___ Data records
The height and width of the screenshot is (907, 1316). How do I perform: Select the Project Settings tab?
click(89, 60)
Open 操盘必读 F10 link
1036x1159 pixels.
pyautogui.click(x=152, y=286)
______
== Problem statement ==
The entries are to be duplicated exactly, with nothing changed.

== Problem solution ==
The height and width of the screenshot is (907, 1316). How do I perform: Select the Project Settings tab?
click(89, 60)
Open 操盘必读 F10 link
1036x1159 pixels.
pyautogui.click(x=152, y=286)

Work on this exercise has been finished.